I note Ron's and your dissent.
Please note there are numerous issues with regard to ;binary transfer
option, the preservation of values, and the preservation of representation
of values. These issues are being addressed separately (as part of
the protocol I-D discussions).
At 12:39 AM 2001-12-18, Volpers, Helmut wrote:
>I totally agree with Ron.
>;binary is defined and it have to be correctly encoded.
>My Server looks in the value for a UserCertificate;binary
>and validate the syntax and the client gets an error if it
>is not correctly encoded.
>Why should I use ;binary for an OctetString ?
>Binary was invited to transfer complex ASN.1 syntaxes (e.g.
>Certificates, Revokationlsits etc) over the LDAP V3 protocol without
>defining a String representation for this attributes.
>A Client which want to handle this types of attributes
>should be able to handle ASN.1.
>> -----Original Message-----
>> From: Ramsay, Ron [mailto:Ron.Ramsay@ca.com]
>> Sent: Dienstag, 18. Dezember 2001 05:49
>> To: Kurt D. Zeilenga; ietf-ldapbis@OpenLDAP.org
>> Subject: RE: Binary Syntax (consensus confirmation)
>> I find this a tad extraordinary.
>> RFC 2252 Section 6.2 Binary:
>> Values in this syntax are encoded as described in section 4.3.1.
>> 4.3.1 describes the binary transfer of values, therefore
>> tying ;binary to
>> the binary syntax.
>> Values encoded in the Binary syntax are encoded in BER. For
>> those of us
>> working with X.500, we know that all values are encoded in
>> BER and many of
>> them have a suitable syntax (X.520). For those that don't
>> have a defined
>> syntax, the actual syntax must surely be ANY.
>> How anyone felt any justification to use binary to mean octet
>> string leaves
>> me breathless!
>> I know the IETF members complain about the cost of the
>> standards and so try
>> and play it by ear, but the standard is the standard. We are
>> not talking
>> whois or ph here.
>> -----Original Message-----
>> From: Kurt D. Zeilenga [mailto:Kurt@OpenLDAP.org]
>> Sent: Tuesday, 18 December 2001 14:33
>> To: ietf-ldapbis@OpenLDAP.org
>> Subject: Binary Syntax (consensus confirmation)
>> The definition of the binary syntax [RFC2252] (not to be confused
>> with the ;binary transfer option) was discussed during the LDAPbis
>> session at IETF#52.
>> RFC 2252 failed to provide an ASN.1 data definition for the
>> binary syntax.

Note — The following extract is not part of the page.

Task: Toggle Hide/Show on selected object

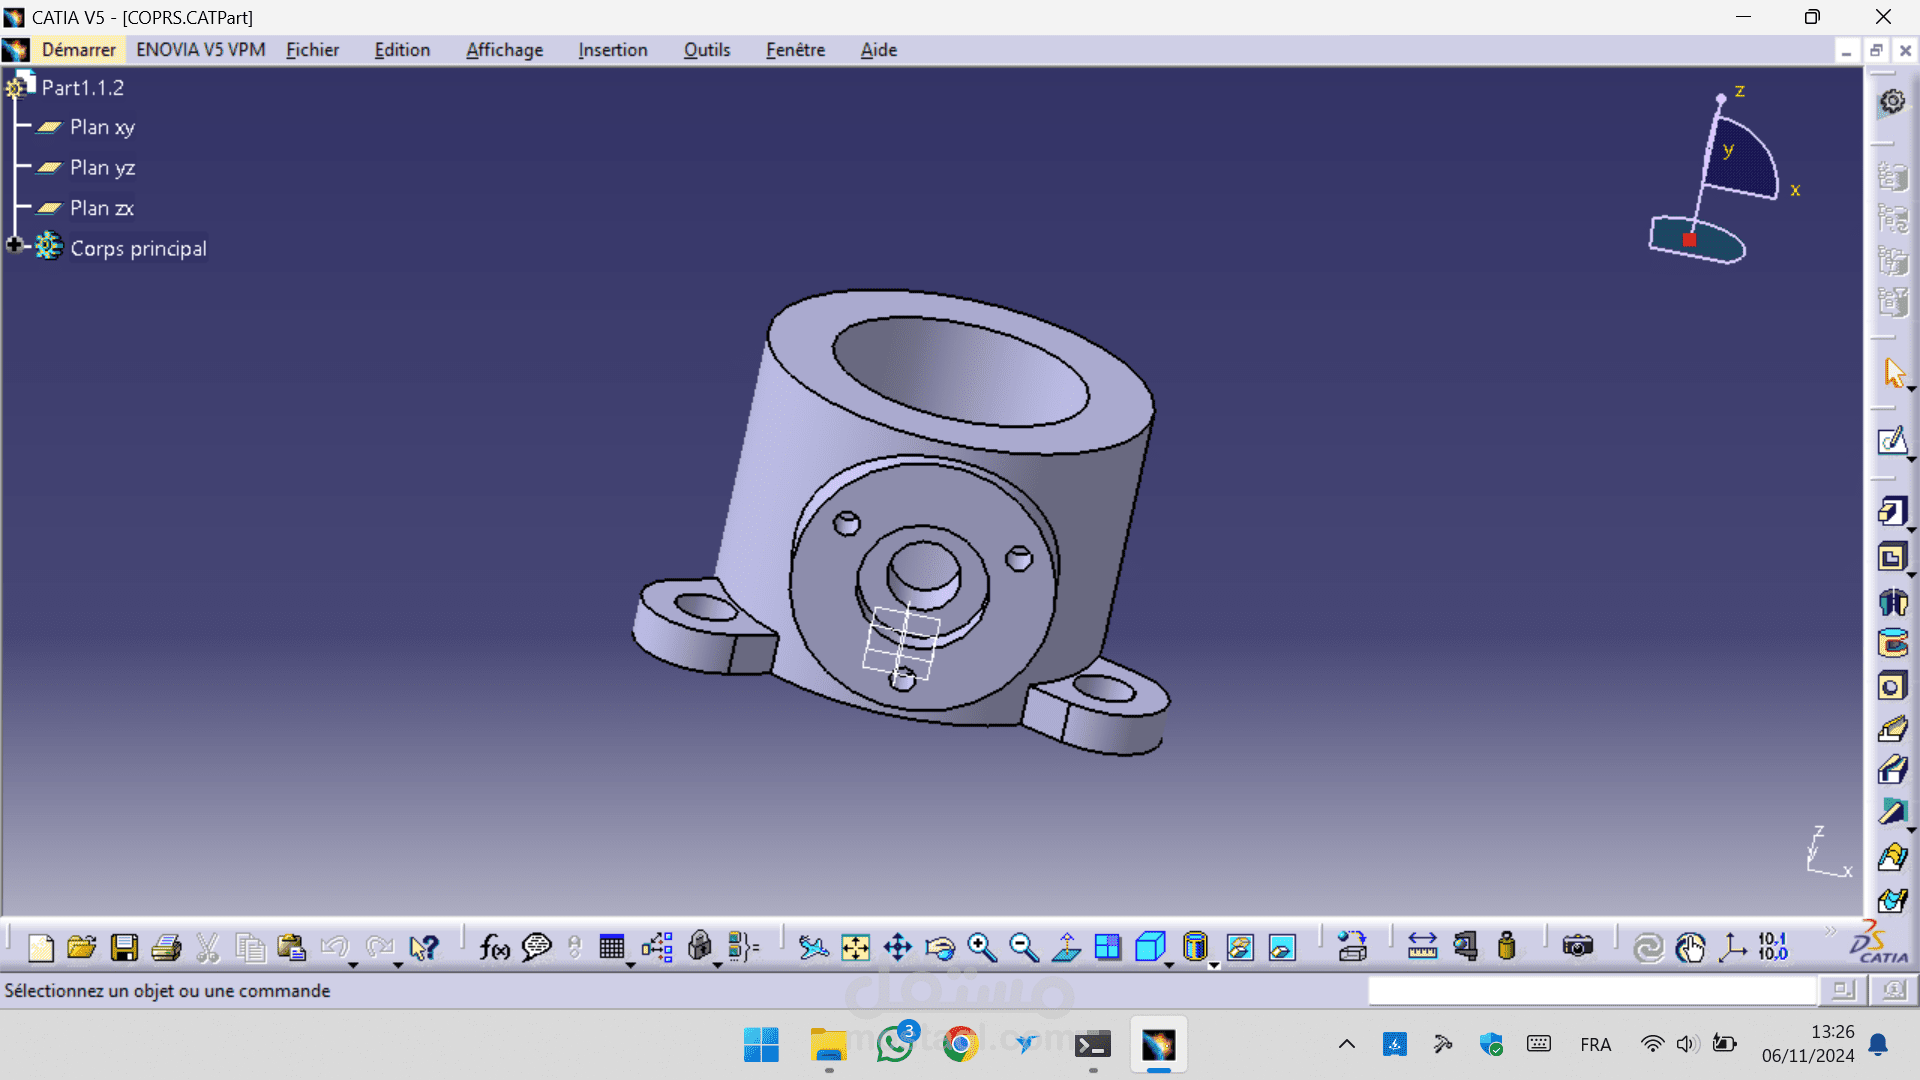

There are at least two different interpretations:
>> a) OCTET STRING constrained to a BER-encoded data
>> b) ANY
>> Implementations of both exist in the wild, they do not
>> interoperate when ;binary is used.
>> In summary, the proponents of a) argue that it is more useful
>> as servers tend to preserve values (but not representations)
>> while proponents of b) argue that it is more consistent with the
>> literal reading of RFC 2252. A poll of the room appeared to
>> favored a) over b), the chairs were not conformable in declaring
>> consensus (even rough).
>> The chair suggested that the specification for the binary syntax
>> be removed and the reasons why (ambiguous definition) be detailed
>> in the document's informative appendix detailing changes since
>> RFC 2252. A poll of the room indicated strong consensus for this
>> Unless there is significant objection voiced from the WG, it shall
>> be assumed the WG consensus is to implement this approach.